O Esporte Clube Noroeste segue apostando em uma estratégia recente que tem garantido resultados expressivos: dois auxiliares técnicos, em vez de apenas um. Foi assim nos acessos das Séries A3 (2022) com Luiz Carlos Martins e A2 (2024) com Moisés Egert. Em 2023 também houve uma campanha importante, com a semifinal da segundona estadual. Os nomes escolhidos pela diretoria noroestina para trabalhar ao lado do atual treinador Paulo Comelli são Fabio Maraston, um profissional com bagagem de experiências e conquistas, e o agora ex-jogador Pereira, meia que foi o camisa 10 do Alvirrubro nesses dois últimos acessos. Ele pendurou as chuteiras no meio do ano e, desde então, estuda e se especializa na área, inclusive com estágio no Ceará.
PEREIRA
Muito conhecido do torcedor, ídolo também do Grêmio Novorizontino, Edson Luiz Martins dos Santos, o Pereira, 36 anos, é natural de Ribeirão Preto (SP) e tem um importante histórico no futebol. Foram 10 acessos, um título do interior da Série A1, diversos gols de falta e cerca de 100 assistências na carreira.
Como jogador, antes de chegar ao Noroeste, o meia disputou mais de 100 jogos pelo Grêmio Novorizontino, onde atuou nas três divisões do estadual, inclusive com título. Foi destaque também pelo Tigre na Primeira Divisão, além das Séries D e C do Brasileirão.
FABINHO
Fábio Lopes Maraston, 58 anos, é natural de Ibitinga (SP). Foi volante e jogou profissionalmente entre 1982 e 1998. Defendeu o Matsubara, Athletico-PR, Maringá, Goiatuba, Tubarão, Garça, Paranavaí e Francisco Beltrão. Em 1986 ele jogou na Seleção pré-olímpica, com Dunga e companhia, e defendeu o Brasil no Sul-Americano daquele ano.

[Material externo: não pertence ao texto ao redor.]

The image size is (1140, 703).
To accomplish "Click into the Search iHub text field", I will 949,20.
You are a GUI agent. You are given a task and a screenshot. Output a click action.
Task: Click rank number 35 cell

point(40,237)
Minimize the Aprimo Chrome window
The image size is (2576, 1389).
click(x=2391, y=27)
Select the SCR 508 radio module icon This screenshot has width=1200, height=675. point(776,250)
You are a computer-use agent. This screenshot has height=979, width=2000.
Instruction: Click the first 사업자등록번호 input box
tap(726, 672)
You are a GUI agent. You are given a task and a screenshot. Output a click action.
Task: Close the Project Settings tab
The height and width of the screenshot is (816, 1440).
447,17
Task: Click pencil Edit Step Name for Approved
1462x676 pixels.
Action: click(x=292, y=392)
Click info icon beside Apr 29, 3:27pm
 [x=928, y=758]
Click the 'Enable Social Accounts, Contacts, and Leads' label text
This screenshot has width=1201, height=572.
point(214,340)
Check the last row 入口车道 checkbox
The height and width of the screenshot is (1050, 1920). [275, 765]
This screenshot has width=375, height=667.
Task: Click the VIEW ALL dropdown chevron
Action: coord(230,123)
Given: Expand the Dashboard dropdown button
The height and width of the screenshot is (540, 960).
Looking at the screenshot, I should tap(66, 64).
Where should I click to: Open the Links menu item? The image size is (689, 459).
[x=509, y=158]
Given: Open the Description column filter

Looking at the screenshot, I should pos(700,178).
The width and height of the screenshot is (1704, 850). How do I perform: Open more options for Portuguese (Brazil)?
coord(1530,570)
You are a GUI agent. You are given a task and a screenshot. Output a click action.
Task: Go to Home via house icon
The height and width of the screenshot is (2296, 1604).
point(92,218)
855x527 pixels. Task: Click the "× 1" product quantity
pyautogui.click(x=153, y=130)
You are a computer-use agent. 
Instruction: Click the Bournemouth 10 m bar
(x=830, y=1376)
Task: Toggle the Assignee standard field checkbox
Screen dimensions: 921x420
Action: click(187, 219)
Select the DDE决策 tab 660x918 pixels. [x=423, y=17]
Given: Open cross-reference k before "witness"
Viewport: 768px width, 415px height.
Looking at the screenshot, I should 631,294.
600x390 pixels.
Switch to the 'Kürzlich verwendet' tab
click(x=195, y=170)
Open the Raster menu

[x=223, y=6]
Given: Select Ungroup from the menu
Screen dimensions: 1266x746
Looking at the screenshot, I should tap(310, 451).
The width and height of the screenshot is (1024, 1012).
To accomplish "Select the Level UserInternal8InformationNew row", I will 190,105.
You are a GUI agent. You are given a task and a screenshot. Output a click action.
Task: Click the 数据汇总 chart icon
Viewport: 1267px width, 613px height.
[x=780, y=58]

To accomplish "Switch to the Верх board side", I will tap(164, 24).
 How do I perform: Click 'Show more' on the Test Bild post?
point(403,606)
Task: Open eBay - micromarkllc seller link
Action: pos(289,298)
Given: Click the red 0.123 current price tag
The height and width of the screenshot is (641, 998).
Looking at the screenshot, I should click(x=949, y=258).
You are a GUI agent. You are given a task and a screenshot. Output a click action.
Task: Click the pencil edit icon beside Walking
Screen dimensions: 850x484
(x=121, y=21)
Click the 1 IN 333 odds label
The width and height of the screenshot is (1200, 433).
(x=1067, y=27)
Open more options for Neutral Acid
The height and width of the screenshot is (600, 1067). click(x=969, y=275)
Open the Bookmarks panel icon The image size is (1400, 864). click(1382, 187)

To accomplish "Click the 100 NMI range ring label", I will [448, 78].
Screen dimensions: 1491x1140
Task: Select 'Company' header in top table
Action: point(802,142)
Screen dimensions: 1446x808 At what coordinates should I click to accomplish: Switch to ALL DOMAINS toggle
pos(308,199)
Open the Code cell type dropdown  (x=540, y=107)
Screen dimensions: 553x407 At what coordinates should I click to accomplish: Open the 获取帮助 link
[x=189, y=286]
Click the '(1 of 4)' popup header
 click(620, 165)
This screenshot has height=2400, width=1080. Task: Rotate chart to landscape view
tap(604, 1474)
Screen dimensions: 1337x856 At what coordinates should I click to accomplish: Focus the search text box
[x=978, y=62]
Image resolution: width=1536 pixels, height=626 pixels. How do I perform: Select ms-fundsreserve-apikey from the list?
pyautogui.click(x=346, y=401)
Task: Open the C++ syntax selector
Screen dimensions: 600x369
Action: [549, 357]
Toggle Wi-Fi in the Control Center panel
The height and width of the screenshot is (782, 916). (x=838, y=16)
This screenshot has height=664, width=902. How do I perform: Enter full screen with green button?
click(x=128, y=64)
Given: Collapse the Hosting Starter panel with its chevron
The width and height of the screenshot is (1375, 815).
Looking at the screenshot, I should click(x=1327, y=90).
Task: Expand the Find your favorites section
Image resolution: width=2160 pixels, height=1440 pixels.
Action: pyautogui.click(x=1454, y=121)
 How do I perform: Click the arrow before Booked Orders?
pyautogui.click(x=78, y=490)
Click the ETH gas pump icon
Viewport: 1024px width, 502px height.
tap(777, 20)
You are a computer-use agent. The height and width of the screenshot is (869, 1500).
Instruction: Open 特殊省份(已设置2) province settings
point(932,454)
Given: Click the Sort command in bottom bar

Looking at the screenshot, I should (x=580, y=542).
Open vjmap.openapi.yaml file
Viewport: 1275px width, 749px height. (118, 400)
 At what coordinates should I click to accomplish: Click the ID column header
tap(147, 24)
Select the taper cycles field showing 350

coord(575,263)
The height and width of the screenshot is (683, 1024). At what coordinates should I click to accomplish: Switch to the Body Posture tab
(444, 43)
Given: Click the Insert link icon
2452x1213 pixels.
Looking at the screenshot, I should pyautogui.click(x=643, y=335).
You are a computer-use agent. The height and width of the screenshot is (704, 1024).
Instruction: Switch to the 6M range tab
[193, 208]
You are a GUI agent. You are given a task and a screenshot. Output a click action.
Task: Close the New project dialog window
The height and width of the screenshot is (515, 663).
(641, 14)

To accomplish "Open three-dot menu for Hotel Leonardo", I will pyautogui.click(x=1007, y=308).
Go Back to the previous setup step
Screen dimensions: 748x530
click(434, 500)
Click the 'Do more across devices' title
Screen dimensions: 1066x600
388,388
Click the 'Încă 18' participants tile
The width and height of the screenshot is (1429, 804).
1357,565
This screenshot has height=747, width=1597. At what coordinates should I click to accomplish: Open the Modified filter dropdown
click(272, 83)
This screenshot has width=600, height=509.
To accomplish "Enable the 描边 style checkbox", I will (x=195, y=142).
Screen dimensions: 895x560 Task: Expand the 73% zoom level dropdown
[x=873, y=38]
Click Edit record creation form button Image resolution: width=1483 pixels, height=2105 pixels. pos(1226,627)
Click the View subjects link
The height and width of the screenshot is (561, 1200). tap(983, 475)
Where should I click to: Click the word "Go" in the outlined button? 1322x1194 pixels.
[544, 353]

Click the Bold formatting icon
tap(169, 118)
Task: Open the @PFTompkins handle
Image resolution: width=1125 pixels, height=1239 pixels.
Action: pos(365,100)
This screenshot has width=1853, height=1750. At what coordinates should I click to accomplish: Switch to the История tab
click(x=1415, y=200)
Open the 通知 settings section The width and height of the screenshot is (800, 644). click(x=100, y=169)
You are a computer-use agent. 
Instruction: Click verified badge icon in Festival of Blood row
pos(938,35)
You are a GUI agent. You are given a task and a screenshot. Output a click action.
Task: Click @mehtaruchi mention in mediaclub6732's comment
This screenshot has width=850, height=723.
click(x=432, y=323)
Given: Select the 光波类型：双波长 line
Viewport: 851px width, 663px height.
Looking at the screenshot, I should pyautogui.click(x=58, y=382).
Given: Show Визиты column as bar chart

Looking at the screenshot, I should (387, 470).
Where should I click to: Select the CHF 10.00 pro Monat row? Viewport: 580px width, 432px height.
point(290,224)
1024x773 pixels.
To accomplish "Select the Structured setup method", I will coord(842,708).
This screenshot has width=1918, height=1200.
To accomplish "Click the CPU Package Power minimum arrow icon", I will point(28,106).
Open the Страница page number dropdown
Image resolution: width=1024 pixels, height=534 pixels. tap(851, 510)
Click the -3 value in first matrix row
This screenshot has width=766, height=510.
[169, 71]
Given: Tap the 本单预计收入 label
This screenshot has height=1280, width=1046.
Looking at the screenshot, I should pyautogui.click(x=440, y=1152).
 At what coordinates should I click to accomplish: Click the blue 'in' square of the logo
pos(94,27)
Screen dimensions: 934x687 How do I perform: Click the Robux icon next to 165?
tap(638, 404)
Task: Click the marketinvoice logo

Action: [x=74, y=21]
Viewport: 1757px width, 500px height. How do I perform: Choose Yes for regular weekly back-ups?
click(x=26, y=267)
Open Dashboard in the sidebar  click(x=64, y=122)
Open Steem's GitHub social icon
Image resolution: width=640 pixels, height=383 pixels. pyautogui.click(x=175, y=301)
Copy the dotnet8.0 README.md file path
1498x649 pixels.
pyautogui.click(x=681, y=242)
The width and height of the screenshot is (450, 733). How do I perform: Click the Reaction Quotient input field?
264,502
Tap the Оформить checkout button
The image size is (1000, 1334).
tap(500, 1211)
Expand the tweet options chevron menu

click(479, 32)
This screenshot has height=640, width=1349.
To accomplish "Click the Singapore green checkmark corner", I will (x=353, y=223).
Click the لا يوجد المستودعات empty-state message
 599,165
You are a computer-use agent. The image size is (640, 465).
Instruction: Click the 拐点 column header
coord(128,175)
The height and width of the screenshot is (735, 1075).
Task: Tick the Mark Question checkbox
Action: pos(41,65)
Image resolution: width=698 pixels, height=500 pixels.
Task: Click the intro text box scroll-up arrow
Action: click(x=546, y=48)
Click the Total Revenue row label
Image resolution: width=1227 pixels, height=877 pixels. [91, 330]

Fora das quatro linhas trabalhou nas comissões do Matsubara, no Marechal Rondon, Iraty, em quatro passagens pelo Cianorte, no Marília com Paulo Comelli, Figueirense, Vasco da Gama, Joinville, Operário Ferroviário, Brusque, Vitória da Bahia e, por último, no Esporte Clube Águia Negra.